_REQUIREMENT_:
Retype the data below without altering anything.
----
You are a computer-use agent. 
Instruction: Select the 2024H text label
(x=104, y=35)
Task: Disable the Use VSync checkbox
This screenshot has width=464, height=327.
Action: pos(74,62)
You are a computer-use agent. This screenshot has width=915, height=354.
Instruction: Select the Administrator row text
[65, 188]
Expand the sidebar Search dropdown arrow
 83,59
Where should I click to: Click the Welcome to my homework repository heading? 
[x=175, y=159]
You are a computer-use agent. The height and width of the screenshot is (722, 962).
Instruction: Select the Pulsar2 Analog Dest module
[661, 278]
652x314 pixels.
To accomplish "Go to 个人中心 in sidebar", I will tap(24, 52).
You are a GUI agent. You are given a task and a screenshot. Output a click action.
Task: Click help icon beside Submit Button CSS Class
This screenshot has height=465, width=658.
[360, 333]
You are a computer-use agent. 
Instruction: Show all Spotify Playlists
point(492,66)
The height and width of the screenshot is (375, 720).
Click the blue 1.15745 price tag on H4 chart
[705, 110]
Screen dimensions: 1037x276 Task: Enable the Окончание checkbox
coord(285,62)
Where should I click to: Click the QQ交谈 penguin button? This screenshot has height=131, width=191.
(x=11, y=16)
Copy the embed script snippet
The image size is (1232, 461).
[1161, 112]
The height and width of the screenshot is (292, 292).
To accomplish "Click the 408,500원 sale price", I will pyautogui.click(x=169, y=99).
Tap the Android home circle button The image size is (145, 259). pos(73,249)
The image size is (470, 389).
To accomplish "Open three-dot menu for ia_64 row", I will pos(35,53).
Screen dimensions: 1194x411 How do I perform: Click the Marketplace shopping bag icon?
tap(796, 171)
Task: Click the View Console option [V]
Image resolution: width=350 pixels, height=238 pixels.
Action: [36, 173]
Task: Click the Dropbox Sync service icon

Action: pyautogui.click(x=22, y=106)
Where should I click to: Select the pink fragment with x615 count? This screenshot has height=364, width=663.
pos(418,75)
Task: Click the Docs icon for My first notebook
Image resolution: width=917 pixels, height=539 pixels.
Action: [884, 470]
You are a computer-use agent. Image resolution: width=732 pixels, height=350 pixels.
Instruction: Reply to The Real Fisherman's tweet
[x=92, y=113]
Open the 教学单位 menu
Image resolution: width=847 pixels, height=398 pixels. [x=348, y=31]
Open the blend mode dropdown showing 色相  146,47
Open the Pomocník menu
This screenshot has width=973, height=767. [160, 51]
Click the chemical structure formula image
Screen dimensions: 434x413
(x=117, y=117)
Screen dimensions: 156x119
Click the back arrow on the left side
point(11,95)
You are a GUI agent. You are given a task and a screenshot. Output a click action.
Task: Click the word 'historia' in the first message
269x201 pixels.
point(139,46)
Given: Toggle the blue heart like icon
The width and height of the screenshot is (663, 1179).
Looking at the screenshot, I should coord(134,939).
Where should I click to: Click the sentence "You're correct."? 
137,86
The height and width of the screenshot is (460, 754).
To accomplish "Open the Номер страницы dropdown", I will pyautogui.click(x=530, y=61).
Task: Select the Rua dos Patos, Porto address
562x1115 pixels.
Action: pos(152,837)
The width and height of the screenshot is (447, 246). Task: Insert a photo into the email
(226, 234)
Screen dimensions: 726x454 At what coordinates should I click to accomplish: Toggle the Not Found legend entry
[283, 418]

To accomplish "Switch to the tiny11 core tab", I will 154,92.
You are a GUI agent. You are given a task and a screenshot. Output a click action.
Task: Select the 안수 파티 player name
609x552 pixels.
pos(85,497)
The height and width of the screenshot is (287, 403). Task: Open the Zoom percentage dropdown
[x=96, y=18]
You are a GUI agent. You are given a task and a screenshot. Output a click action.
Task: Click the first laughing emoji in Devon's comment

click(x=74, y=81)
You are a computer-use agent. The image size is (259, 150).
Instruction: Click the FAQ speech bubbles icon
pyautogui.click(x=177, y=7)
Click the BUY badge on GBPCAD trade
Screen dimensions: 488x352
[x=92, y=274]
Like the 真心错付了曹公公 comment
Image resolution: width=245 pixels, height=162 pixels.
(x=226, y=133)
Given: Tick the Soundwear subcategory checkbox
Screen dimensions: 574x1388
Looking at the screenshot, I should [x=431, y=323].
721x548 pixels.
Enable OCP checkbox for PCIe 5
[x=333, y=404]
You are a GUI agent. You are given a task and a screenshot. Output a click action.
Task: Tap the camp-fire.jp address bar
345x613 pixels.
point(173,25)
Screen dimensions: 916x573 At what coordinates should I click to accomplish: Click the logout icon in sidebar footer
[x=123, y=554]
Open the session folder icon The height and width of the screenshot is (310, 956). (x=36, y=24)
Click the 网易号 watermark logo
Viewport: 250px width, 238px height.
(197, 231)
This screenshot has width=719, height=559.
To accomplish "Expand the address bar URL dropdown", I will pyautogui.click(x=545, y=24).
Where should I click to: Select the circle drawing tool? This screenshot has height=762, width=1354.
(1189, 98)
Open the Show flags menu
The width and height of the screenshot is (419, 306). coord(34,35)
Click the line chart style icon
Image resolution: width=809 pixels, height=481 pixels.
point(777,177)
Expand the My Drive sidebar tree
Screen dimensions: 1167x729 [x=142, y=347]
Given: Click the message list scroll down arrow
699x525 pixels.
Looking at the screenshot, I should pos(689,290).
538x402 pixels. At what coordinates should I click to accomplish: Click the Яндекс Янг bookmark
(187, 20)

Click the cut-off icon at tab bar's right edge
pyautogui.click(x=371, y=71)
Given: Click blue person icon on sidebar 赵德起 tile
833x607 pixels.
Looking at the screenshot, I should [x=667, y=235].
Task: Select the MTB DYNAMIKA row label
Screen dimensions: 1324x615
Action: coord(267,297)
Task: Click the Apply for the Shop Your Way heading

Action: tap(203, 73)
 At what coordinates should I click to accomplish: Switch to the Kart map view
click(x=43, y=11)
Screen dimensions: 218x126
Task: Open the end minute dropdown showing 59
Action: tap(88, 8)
----
_RESULT OF THE EXERCISE_:
You are a computer-use agent. 
Instruction: Select the 2024H text label
(x=104, y=35)
Task: Disable the Use VSync checkbox
This screenshot has width=464, height=327.
Action: pos(74,62)
You are a computer-use agent. This screenshot has width=915, height=354.
Instruction: Select the Administrator row text
[65, 188]
Expand the sidebar Search dropdown arrow
 83,59
Where should I click to: Click the Welcome to my homework repository heading? 
[x=175, y=159]
You are a computer-use agent. The height and width of the screenshot is (722, 962).
Instruction: Select the Pulsar2 Analog Dest module
[661, 278]
652x314 pixels.
To accomplish "Go to 个人中心 in sidebar", I will tap(24, 52).
You are a GUI agent. You are given a task and a screenshot. Output a click action.
Task: Click help icon beside Submit Button CSS Class
This screenshot has height=465, width=658.
[360, 333]
You are a computer-use agent. 
Instruction: Show all Spotify Playlists
point(492,66)
The height and width of the screenshot is (375, 720).
Click the blue 1.15745 price tag on H4 chart
[705, 110]
Screen dimensions: 1037x276 Task: Enable the Окончание checkbox
coord(285,62)
Where should I click to: Click the QQ交谈 penguin button? This screenshot has height=131, width=191.
(x=11, y=16)
Copy the embed script snippet
The image size is (1232, 461).
[1161, 112]
The height and width of the screenshot is (292, 292).
To accomplish "Click the 408,500원 sale price", I will pyautogui.click(x=169, y=99).
Tap the Android home circle button The image size is (145, 259). pos(73,249)
The image size is (470, 389).
To accomplish "Open three-dot menu for ia_64 row", I will pos(35,53).
Screen dimensions: 1194x411 How do I perform: Click the Marketplace shopping bag icon?
tap(796, 171)
Task: Click the View Console option [V]
Image resolution: width=350 pixels, height=238 pixels.
Action: [36, 173]
Task: Click the Dropbox Sync service icon

Action: pyautogui.click(x=22, y=106)
Where should I click to: Select the pink fragment with x615 count? This screenshot has height=364, width=663.
pos(418,75)
Task: Click the Docs icon for My first notebook
Image resolution: width=917 pixels, height=539 pixels.
Action: [884, 470]
You are a computer-use agent. Image resolution: width=732 pixels, height=350 pixels.
Instruction: Reply to The Real Fisherman's tweet
[x=92, y=113]
Open the 教学单位 menu
Image resolution: width=847 pixels, height=398 pixels. [x=348, y=31]
Open the blend mode dropdown showing 色相  146,47
Open the Pomocník menu
This screenshot has width=973, height=767. [160, 51]
Click the chemical structure formula image
Screen dimensions: 434x413
(x=117, y=117)
Screen dimensions: 156x119
Click the back arrow on the left side
point(11,95)
You are a GUI agent. You are given a task and a screenshot. Output a click action.
Task: Click the word 'historia' in the first message
269x201 pixels.
point(139,46)
Given: Toggle the blue heart like icon
The width and height of the screenshot is (663, 1179).
Looking at the screenshot, I should coord(134,939).
Where should I click to: Click the sentence "You're correct."? 
137,86
The height and width of the screenshot is (460, 754).
To accomplish "Open the Номер страницы dropdown", I will pyautogui.click(x=530, y=61).
Task: Select the Rua dos Patos, Porto address
562x1115 pixels.
Action: pos(152,837)
The width and height of the screenshot is (447, 246). Task: Insert a photo into the email
(226, 234)
Screen dimensions: 726x454 At what coordinates should I click to accomplish: Toggle the Not Found legend entry
[283, 418]

To accomplish "Switch to the tiny11 core tab", I will 154,92.
You are a GUI agent. You are given a task and a screenshot. Output a click action.
Task: Select the 안수 파티 player name
609x552 pixels.
pos(85,497)
The height and width of the screenshot is (287, 403). Task: Open the Zoom percentage dropdown
[x=96, y=18]
You are a GUI agent. You are given a task and a screenshot. Output a click action.
Task: Click the first laughing emoji in Devon's comment

click(x=74, y=81)
You are a computer-use agent. The image size is (259, 150).
Instruction: Click the FAQ speech bubbles icon
pyautogui.click(x=177, y=7)
Click the BUY badge on GBPCAD trade
Screen dimensions: 488x352
[x=92, y=274]
Like the 真心错付了曹公公 comment
Image resolution: width=245 pixels, height=162 pixels.
(x=226, y=133)
Given: Tick the Soundwear subcategory checkbox
Screen dimensions: 574x1388
Looking at the screenshot, I should [x=431, y=323].
721x548 pixels.
Enable OCP checkbox for PCIe 5
[x=333, y=404]
You are a GUI agent. You are given a task and a screenshot. Output a click action.
Task: Tap the camp-fire.jp address bar
345x613 pixels.
point(173,25)
Screen dimensions: 916x573 At what coordinates should I click to accomplish: Click the logout icon in sidebar footer
[x=123, y=554]
Open the session folder icon The height and width of the screenshot is (310, 956). (x=36, y=24)
Click the 网易号 watermark logo
Viewport: 250px width, 238px height.
(197, 231)
This screenshot has width=719, height=559.
To accomplish "Expand the address bar URL dropdown", I will pyautogui.click(x=545, y=24).
Where should I click to: Select the circle drawing tool? This screenshot has height=762, width=1354.
(1189, 98)
Open the Show flags menu
The width and height of the screenshot is (419, 306). coord(34,35)
Click the line chart style icon
Image resolution: width=809 pixels, height=481 pixels.
point(777,177)
Expand the My Drive sidebar tree
Screen dimensions: 1167x729 [x=142, y=347]
Given: Click the message list scroll down arrow
699x525 pixels.
Looking at the screenshot, I should pos(689,290).
538x402 pixels. At what coordinates should I click to accomplish: Click the Яндекс Янг bookmark
(187, 20)

Click the cut-off icon at tab bar's right edge
pyautogui.click(x=371, y=71)
Given: Click blue person icon on sidebar 赵德起 tile
833x607 pixels.
Looking at the screenshot, I should [x=667, y=235].
Task: Select the MTB DYNAMIKA row label
Screen dimensions: 1324x615
Action: coord(267,297)
Task: Click the Apply for the Shop Your Way heading

Action: tap(203, 73)
 At what coordinates should I click to accomplish: Switch to the Kart map view
click(x=43, y=11)
Screen dimensions: 218x126
Task: Open the end minute dropdown showing 59
Action: tap(88, 8)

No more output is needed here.